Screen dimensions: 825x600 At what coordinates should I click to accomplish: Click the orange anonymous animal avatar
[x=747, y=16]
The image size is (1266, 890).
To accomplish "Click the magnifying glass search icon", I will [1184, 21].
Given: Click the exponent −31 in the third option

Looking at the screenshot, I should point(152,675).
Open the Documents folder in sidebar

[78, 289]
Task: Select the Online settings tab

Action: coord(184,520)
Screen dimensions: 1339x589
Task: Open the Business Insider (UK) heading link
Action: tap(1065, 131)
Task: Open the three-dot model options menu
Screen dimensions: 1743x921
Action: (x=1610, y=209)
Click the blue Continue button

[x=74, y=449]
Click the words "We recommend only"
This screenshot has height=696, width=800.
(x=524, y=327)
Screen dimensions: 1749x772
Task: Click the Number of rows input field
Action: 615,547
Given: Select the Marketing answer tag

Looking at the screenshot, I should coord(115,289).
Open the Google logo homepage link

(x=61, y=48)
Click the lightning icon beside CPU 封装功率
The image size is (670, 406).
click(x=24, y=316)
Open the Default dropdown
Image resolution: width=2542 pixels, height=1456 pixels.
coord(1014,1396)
_ _ _ _ _ _ _
*Exercise goal*.
Copy every line of the data above verbatim, keeping the original order.

*The completed task*.
Screen dimensions: 825x600 At what coordinates should I click to accomplish: Click the orange anonymous animal avatar
[x=747, y=16]
The image size is (1266, 890).
To accomplish "Click the magnifying glass search icon", I will [1184, 21].
Given: Click the exponent −31 in the third option

Looking at the screenshot, I should point(152,675).
Open the Documents folder in sidebar

[78, 289]
Task: Select the Online settings tab

Action: coord(184,520)
Screen dimensions: 1339x589
Task: Open the Business Insider (UK) heading link
Action: tap(1065, 131)
Task: Open the three-dot model options menu
Screen dimensions: 1743x921
Action: (x=1610, y=209)
Click the blue Continue button

[x=74, y=449]
Click the words "We recommend only"
This screenshot has height=696, width=800.
(x=524, y=327)
Screen dimensions: 1749x772
Task: Click the Number of rows input field
Action: 615,547
Given: Select the Marketing answer tag

Looking at the screenshot, I should coord(115,289).
Open the Google logo homepage link

(x=61, y=48)
Click the lightning icon beside CPU 封装功率
The image size is (670, 406).
click(x=24, y=316)
Open the Default dropdown
Image resolution: width=2542 pixels, height=1456 pixels.
coord(1014,1396)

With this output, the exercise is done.